A modified type of CAR-T cell therapy may spare blood cancer patients from the need for toxic chemotherapy that is usually given in advance, an early-stage trial suggests.
CAR-T cell therapy involves immune cells called T cells. They are harvested from the patient’s blood, modified to produce a protein that targets the cancer and multiplied until there are millions of them, and then reinfused into the patient. Toxic chemotherapy drugs are typically given in advance, to suppress the immune system and boost the effect of the CAR-T cells.
The modified version tested in a Phase 1 trial used a specific type of T cell known as T memory stem cells that can renew themselves, last for years, and differentiate into many other T cell subsets.

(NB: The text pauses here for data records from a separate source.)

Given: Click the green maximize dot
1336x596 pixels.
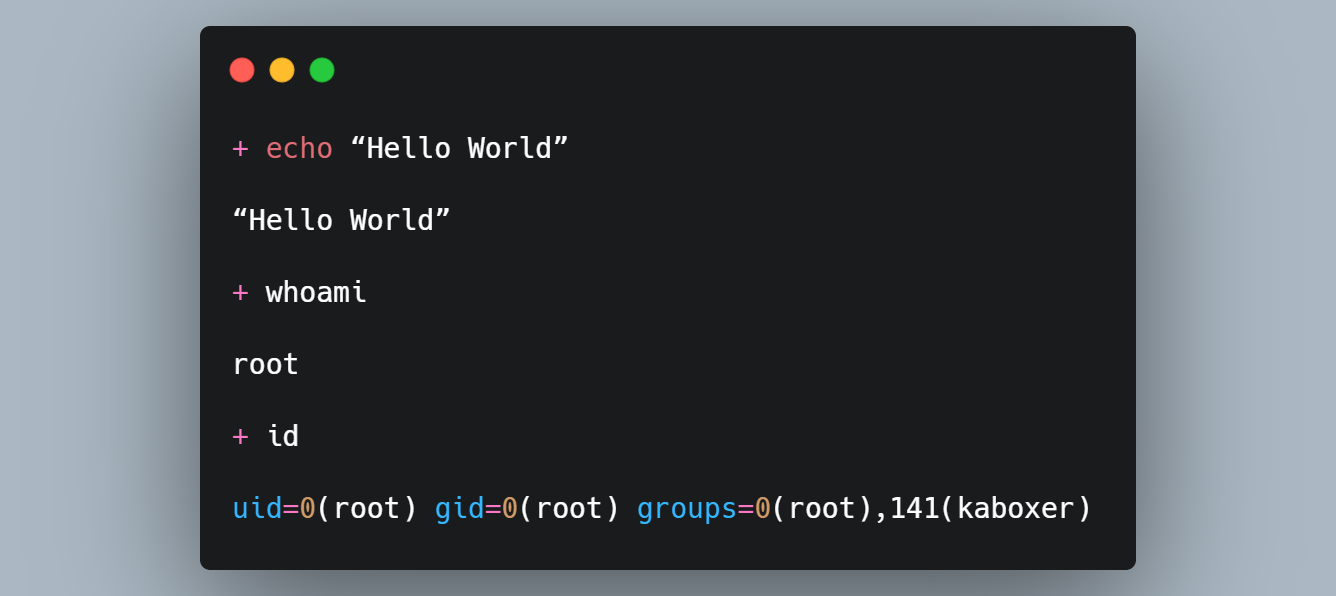Looking at the screenshot, I should click(322, 70).
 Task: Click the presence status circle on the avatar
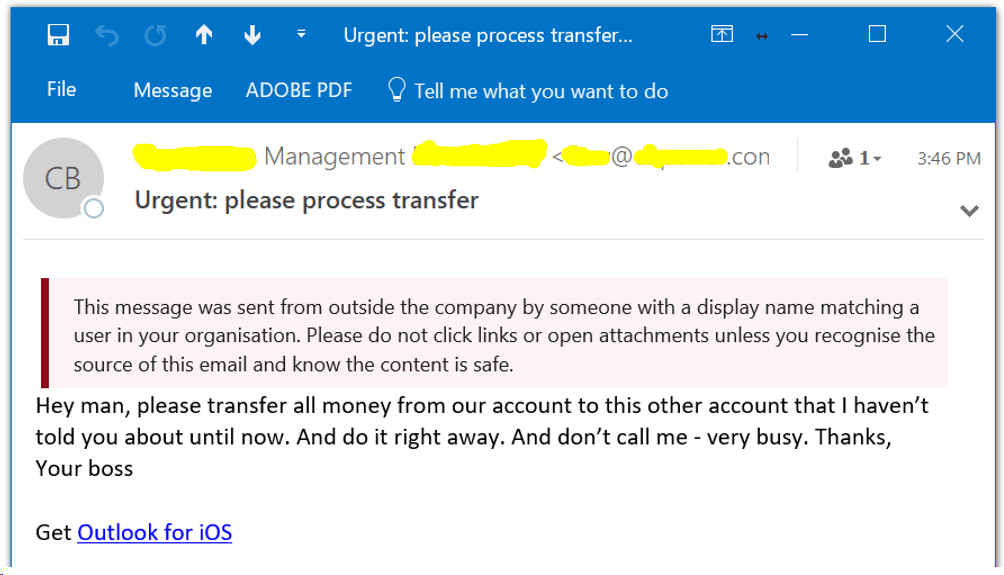[94, 209]
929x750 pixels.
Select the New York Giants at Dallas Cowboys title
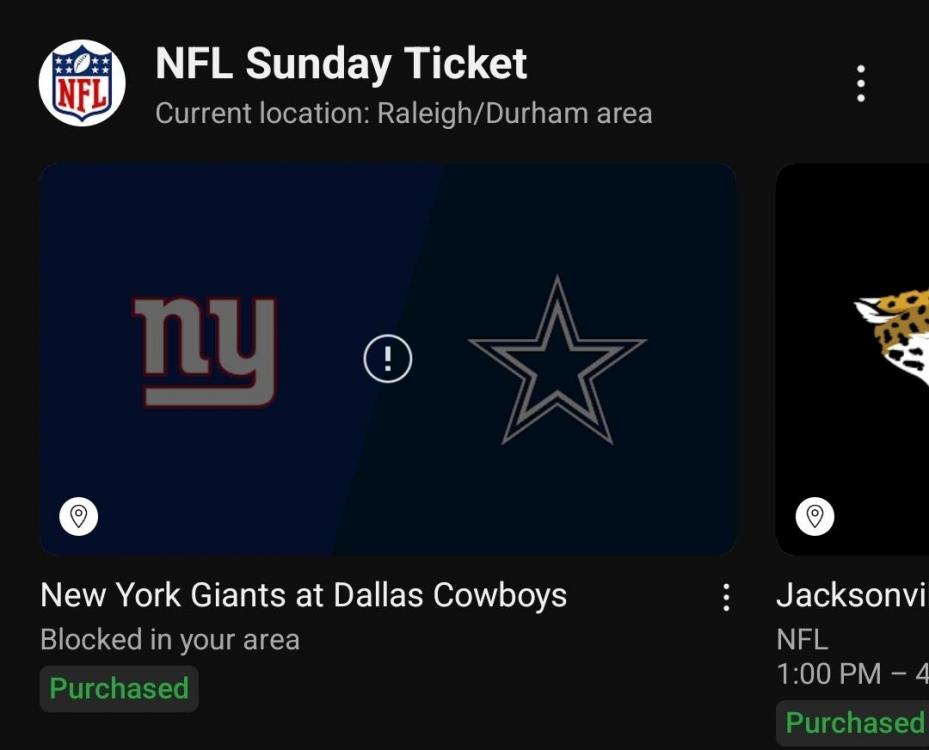click(x=303, y=596)
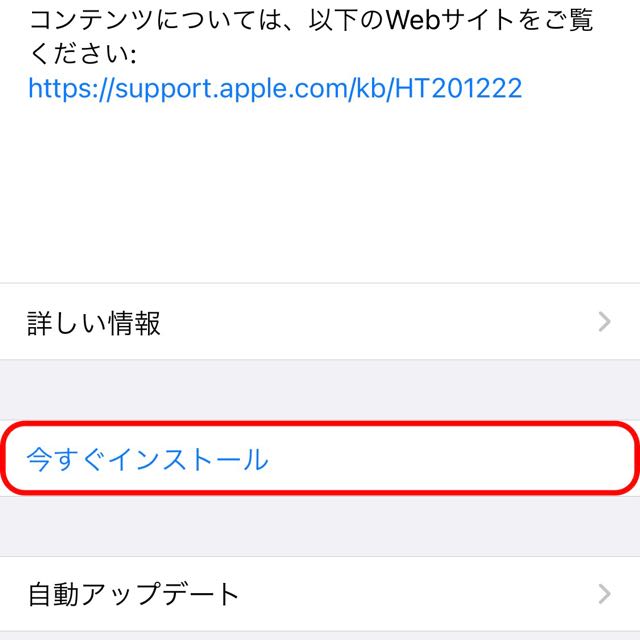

For the study, one group of patients with a variety of blood cancers who had already been unsuccessfully treated with bone marrow transplants were re-infused with the T memory stem cells. The others received standard CAR-T cell infusions, a therapy itself only about a decade old. No one received chemotherapy beforehand.
Complete response rates in which the cancer became undetectable were 45% in the T stem cell group compared with 10% in the standard cohort. Overall response rates were statistically similar in the two groups, the researchers reported in Cell.
“Seeing patients achieve complete responses at (low) doses... without chemotherapy preconditioning, validates years of preclinical work and opens a new chapter in CAR-T cell design,” study leader Luca Gattinoni of the Leibniz Institute for Immunotherapy in Regensburg, Germany said in a statement.
The CAR-modified T memory stem cells multiplied faster and functioned longer than standard CAR-T cells, even though the standard cohort received a median of 290 million modified cells versus 66 million in the memory stem cell group.
The median time to adverse events or disease progression was also similar, at 3.3 months in the standard CAR-T cell cohort and 4.9 months in the CAR-T stem cell cohort. Four T stem cell recipients went more than two years without disease progression.
Patients in the memory stem cell group also had lower rates of a common and potentially serious inflammatory reaction triggered when CAR-T cells become overactive in the body, the researchers said.